Moniques Bild ging ihr durch den Sinn: Es war irgendwie erschreckend, dass der Blick eines Hundes sie an die junge Frau erinnerte, die ihr einmal sehr nahe gestanden und ihr als Meerjungfrau Modell gesessen hatte. Sie dachte an Sams Worte, sie sei eine Tante, wie man sie sich nur wünschen könne, und während sie dem Singsang ihrer Nichten lauschte und sich Monique vorstellte, sagte sie: »Ja, vielleicht ist es gar nicht so schlecht, dass sie ohne uns abgeflogen ist.«
Während der frühen Morgenstunden in Hubbard’s Point war es noch kalt. Dana brauchte eine dicke Wolljacke, um das Futter im Vogelhäuschen aufzufüllen und die Kräuterbeete zu gießen. Sie ging im Garten umher und hörte, wie Hubbard’s Point zum Leben erwachte.

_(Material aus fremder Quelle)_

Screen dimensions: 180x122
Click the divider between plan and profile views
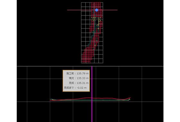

Ein Köderfisch-Schwarm war unten in die Bucht geschwommen, und Seeschwalben und Seemöwen machten sich lautstark ans Werk. Allie saß auf der obersten Treppenstufe, aß Cheerios, summte vor sich hin und warf ab und zu einem Eichhörnchen eine Hand voll Zerealien zu. Quinn hatte sich wortlos aus dem Staub gemacht, wie an allen vier Morgen seit dem vereitelten Abflug, um den Sonnenaufgang am Little Beach zu betrachten.
Dana lenkte den Strahl des Wasserschlauchs auf die Rosmarin- und Thymianbüschel, wobei sie dann und wann innehielt, um Unkraut zu zupfen. Die Asche befand sich wieder auf dem Kaminsims. Ihre Mutter war in ihre Senioren-Wohnanlage zurückgekehrt. Allie klammerte sich an Kimba. Quinn verbrachte jeden Augenblick, solange es hell war, im Freien. Dana dachte an ihre angefangenen Bilder, fragte sich, ob sie jemals nach Frankreich zurückkehren würde. Die Mädchen und sie wohnten unter einem Dach, bemüht, ein annähernd normales Leben zu führen, wie Automaten, da es keine Normalität mehr gab.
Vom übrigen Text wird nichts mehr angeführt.